EXERCISE OBJECTIVE
Find the line with "Toggle Brico Depôt" in the entries below. Repeat it, every following line, and the line with "The height and", exactly and with nothing added.

RECORDS PROVIDED
+++

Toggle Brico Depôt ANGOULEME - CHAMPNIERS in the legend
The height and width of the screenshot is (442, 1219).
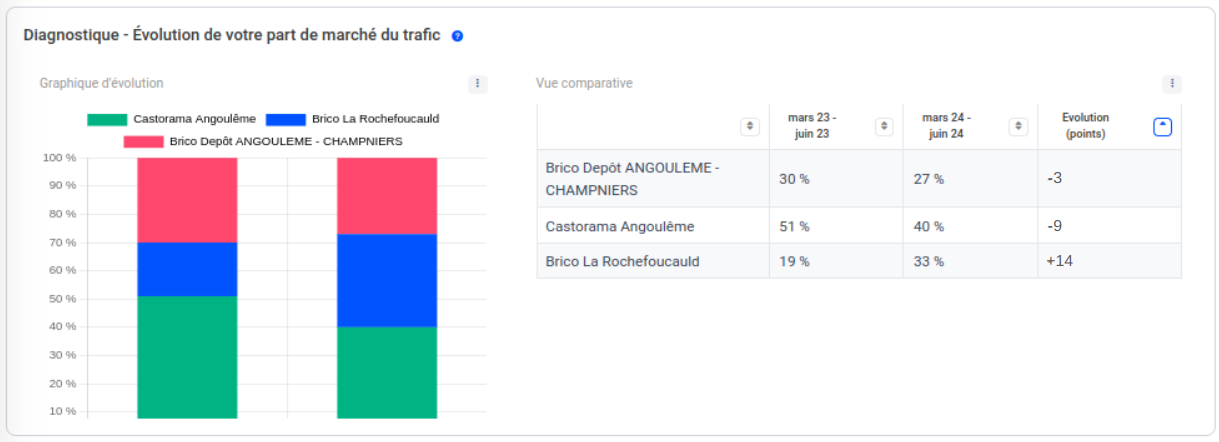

+++

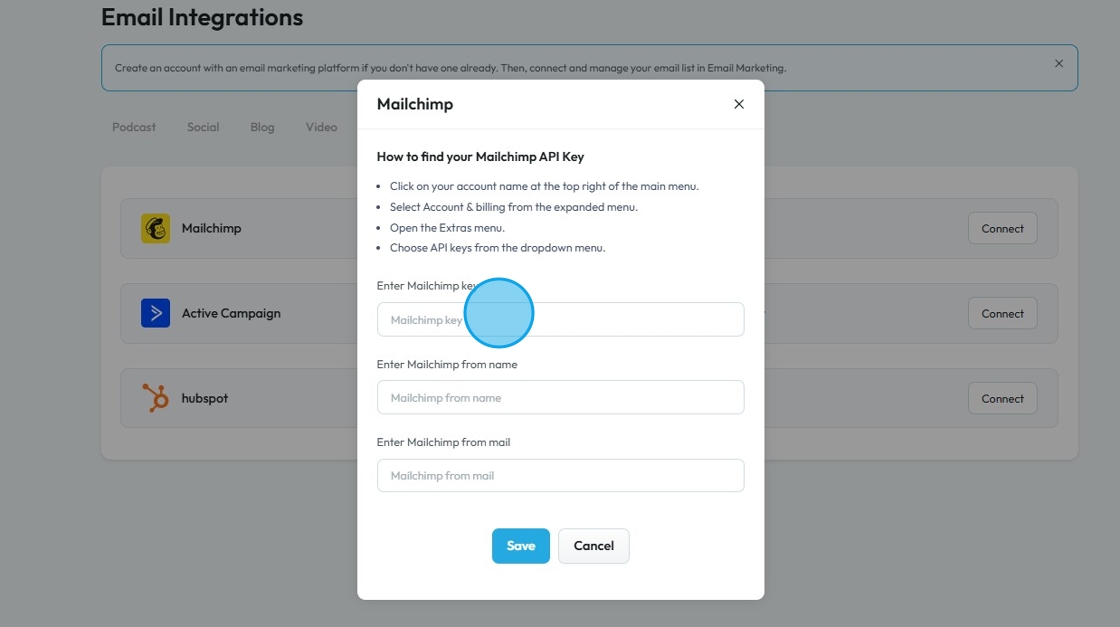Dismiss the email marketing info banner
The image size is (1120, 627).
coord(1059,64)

+++

RESPONSE TO THE TASK
Toggle Brico Depôt ANGOULEME - CHAMPNIERS in the legend
The height and width of the screenshot is (442, 1219).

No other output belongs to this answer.